William Poole reflects on odd gifts received during his years as college tutor

In my last column I wrote about presents given by tutors to their students in the 17th century.

This got me thinking about presents from students to tutors, as I looked around my college room at the various oddities I have accrued over the years.

One of my colleagues has managed to get lederhosen and a good bargain on a horse out of his students. I haven’t yet elicited leathers and livestock, but I do maintain a little museum of academic gifts.

Of course, there have been many bottles of hooch, all of brief life, the best being a bottle of poitín that made me hallucinate happily in college for a fortnight.

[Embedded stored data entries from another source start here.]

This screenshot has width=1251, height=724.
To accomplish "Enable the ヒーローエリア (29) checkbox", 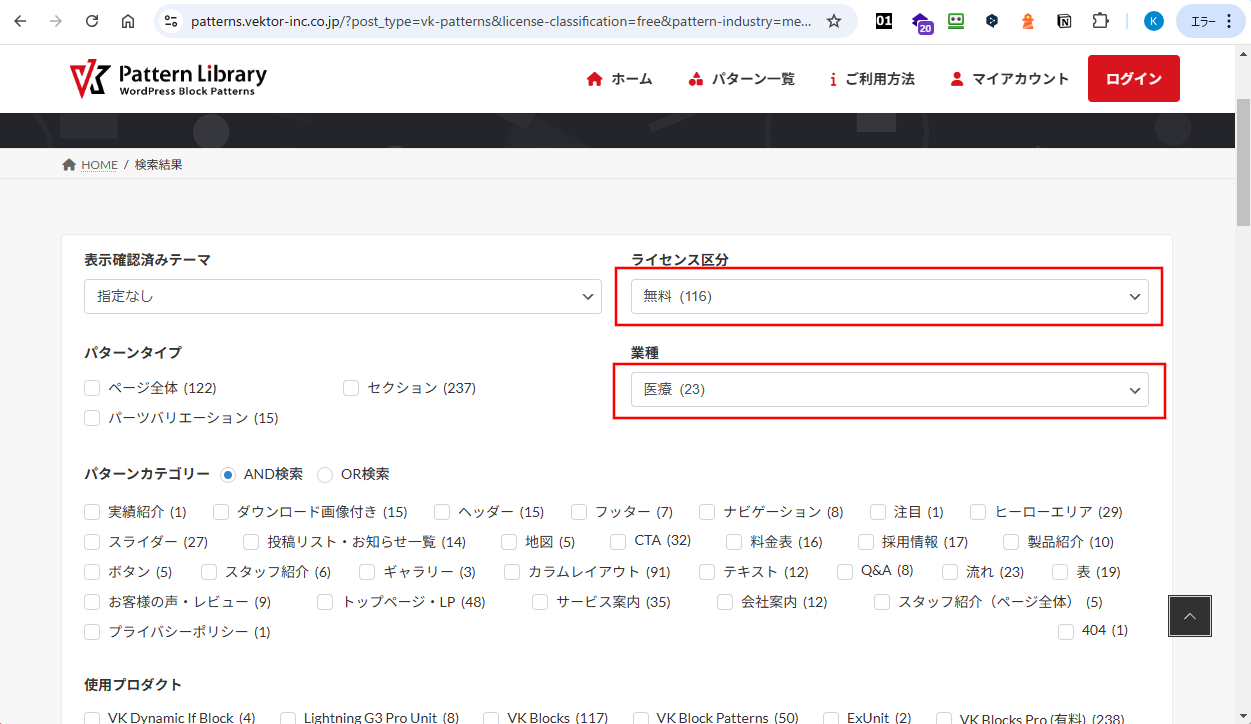I will click(978, 512).
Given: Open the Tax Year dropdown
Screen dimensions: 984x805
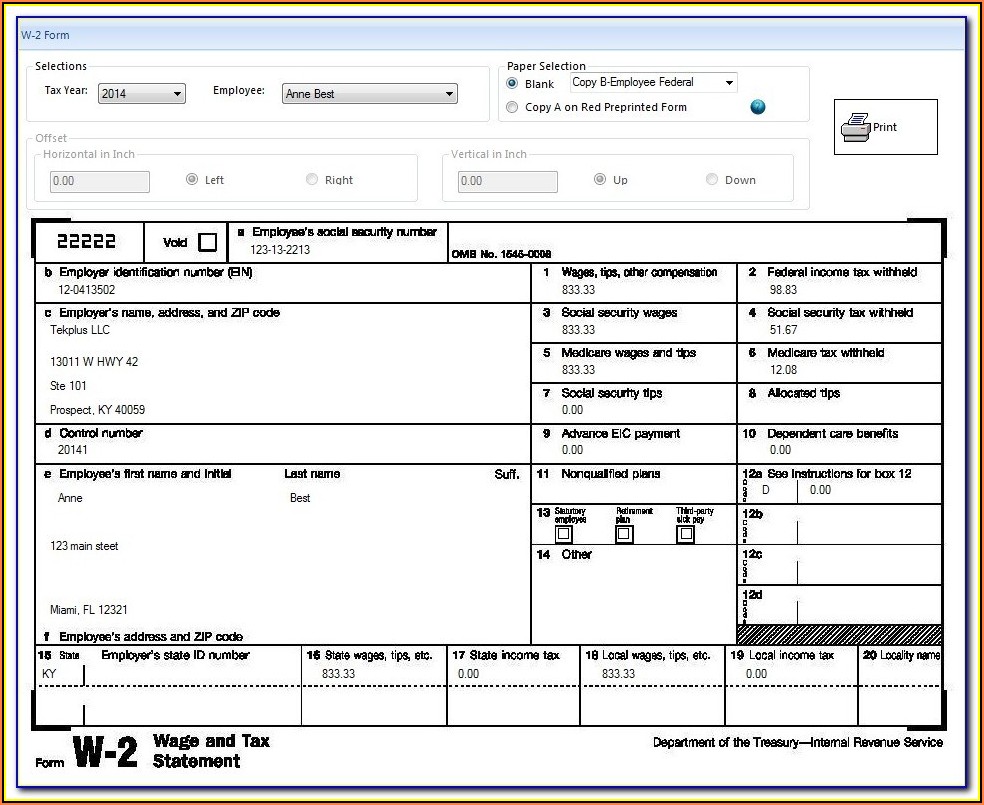Looking at the screenshot, I should (142, 94).
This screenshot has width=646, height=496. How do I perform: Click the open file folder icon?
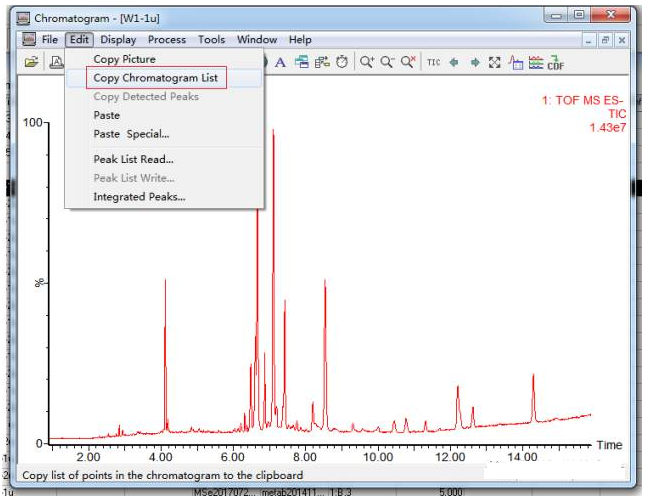31,62
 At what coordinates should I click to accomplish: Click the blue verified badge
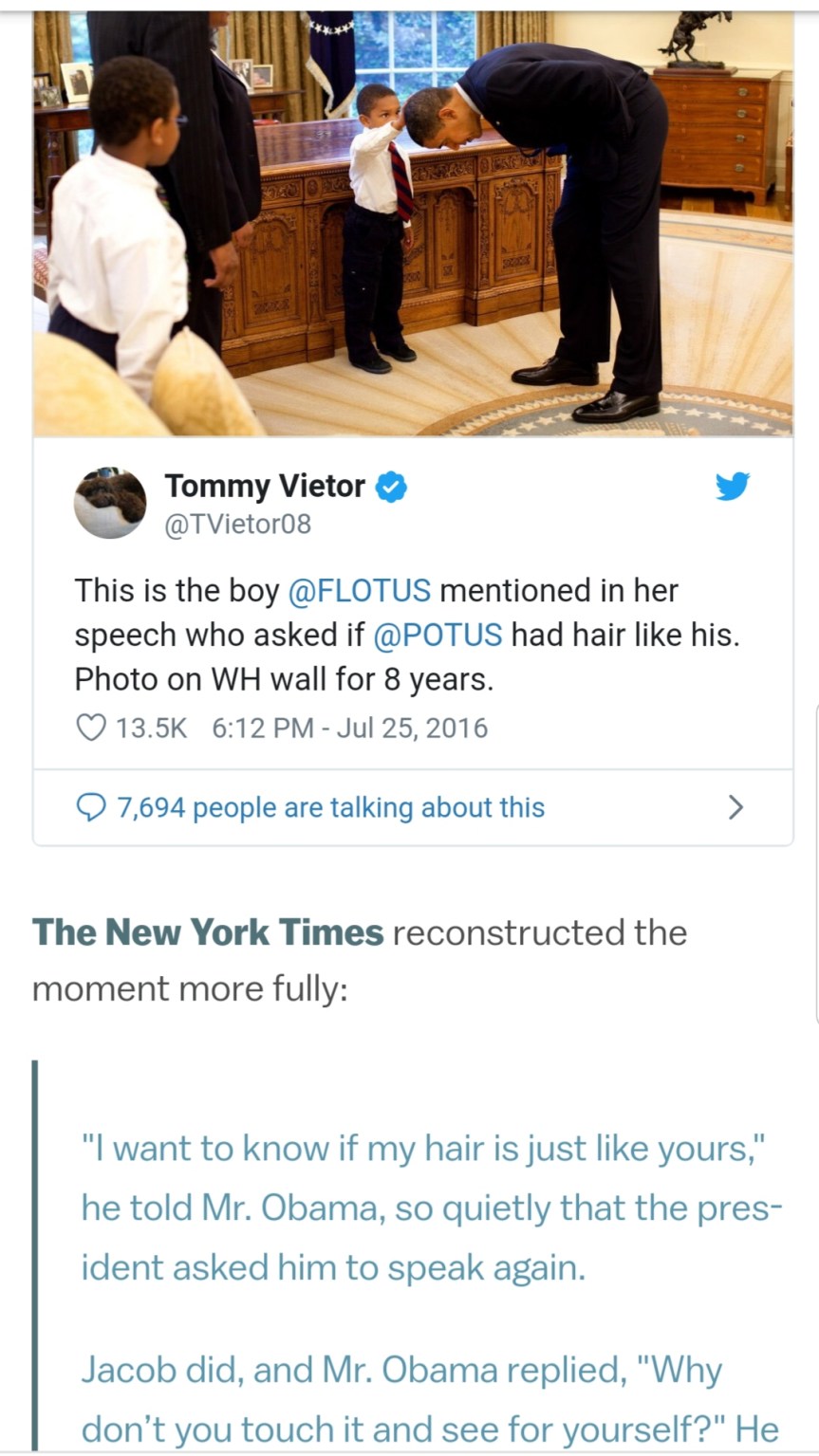point(390,487)
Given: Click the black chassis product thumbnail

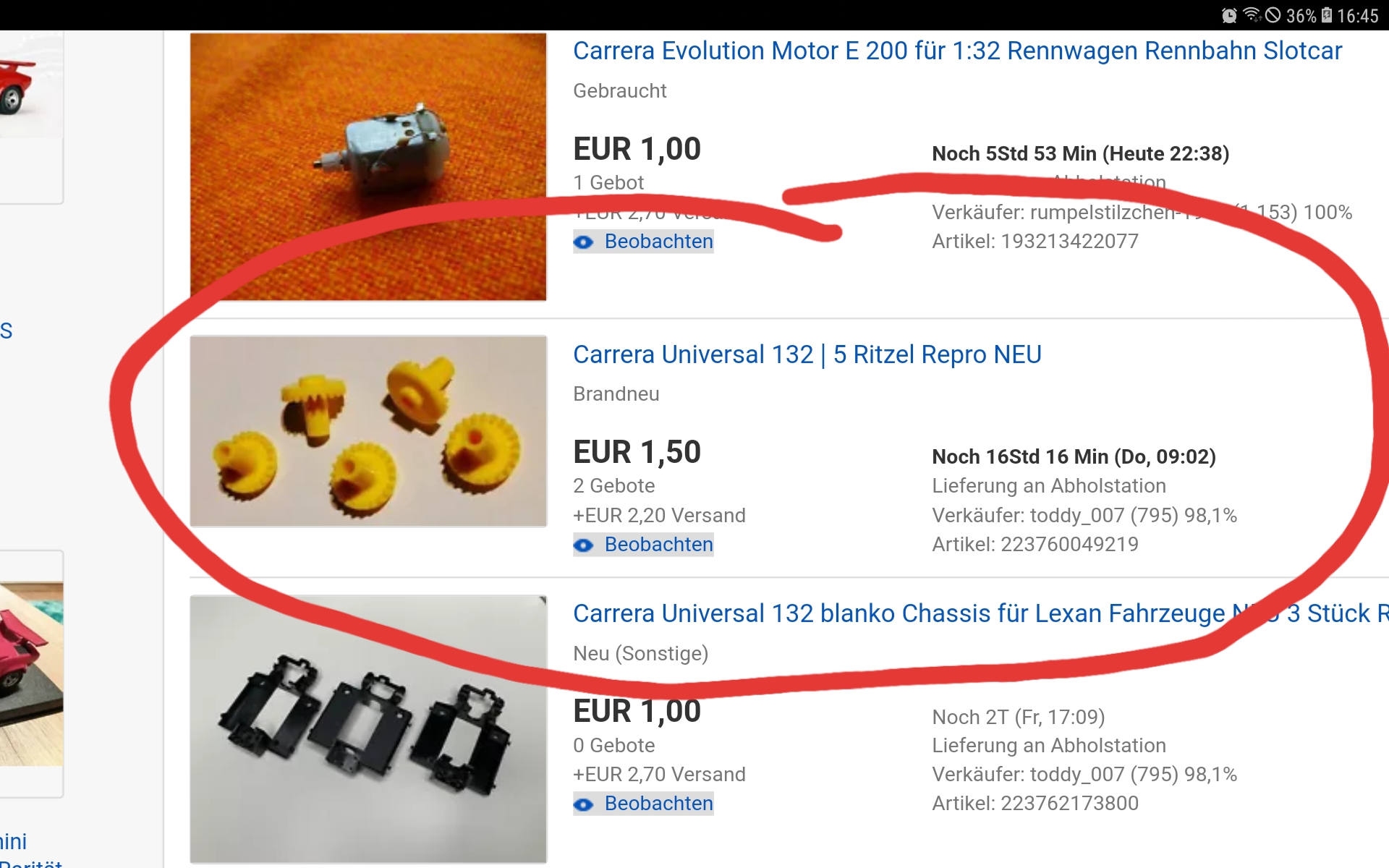Looking at the screenshot, I should point(368,729).
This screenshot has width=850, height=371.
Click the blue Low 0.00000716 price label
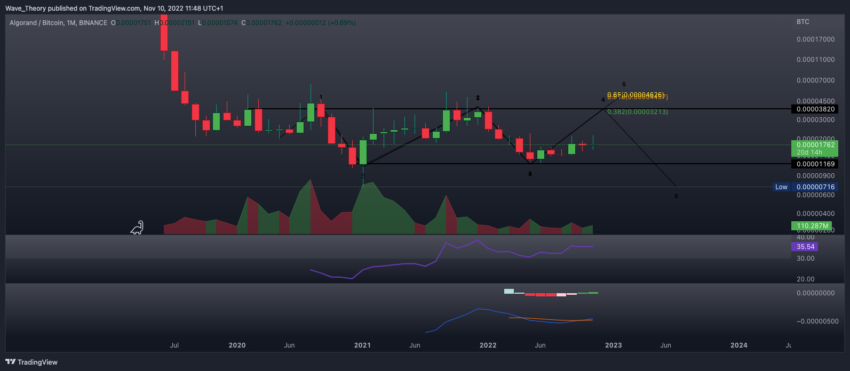(x=806, y=187)
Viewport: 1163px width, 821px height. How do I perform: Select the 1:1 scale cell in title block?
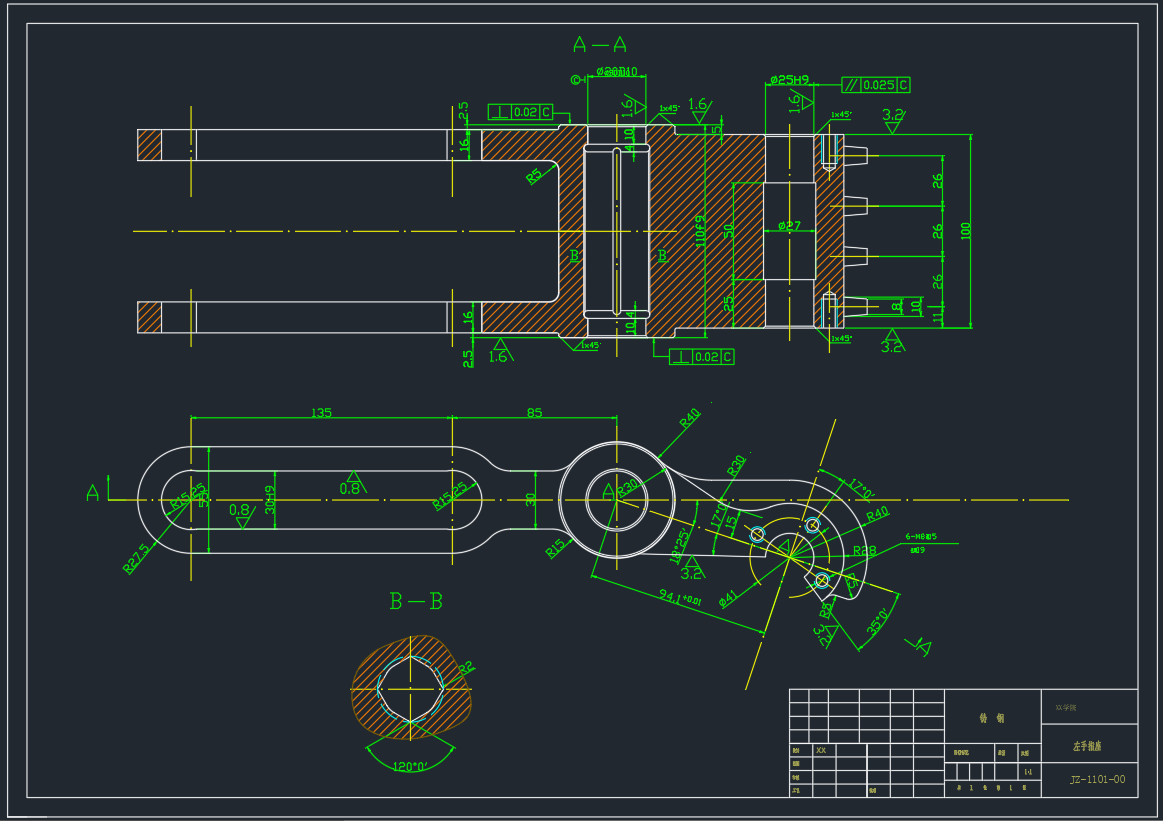1028,771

Some of the more permanent offerings reflect student travels just after finals: a Tibetan hat, some carvings from Sudan. Sometimes the objects are supposed to appeal to my own interests – an early piece of chemical glassware, a compass, an extraordinary mathematical instrument purportedly found on Prospero’s Isle.

Sometimes offerings are slightly reformist in intention. I cannot abide students who act, and so I got vengeful theatre tickets from one year group; I despise priestcraft, and so one devotee proffered an early patristic text that she thought might reconcile me; one student, frowning puritanically at the empty bottles punctuating my shelves, thrust a year’s supply of green tea into my hands. I have it still.

I talk to friends who teach in other places and styles, and it seems to me that it’s mainly the tutorial system that elicits this kind of gift-giving. We’re certainly not the only teachers who get presents, but there is a custom of the leaving gift here, and I suppose it stems from our rather personal system of teaching.

The tutorial relationship is like that between a coach and a team playing a competitive sport. What makes the tutorial system work is that the coaches who coach the sport, and the judges who judge it, are formally separate entities: the tutors teach a given paper in tutorials, and the students are then examined by members of their faculty other than their tutors.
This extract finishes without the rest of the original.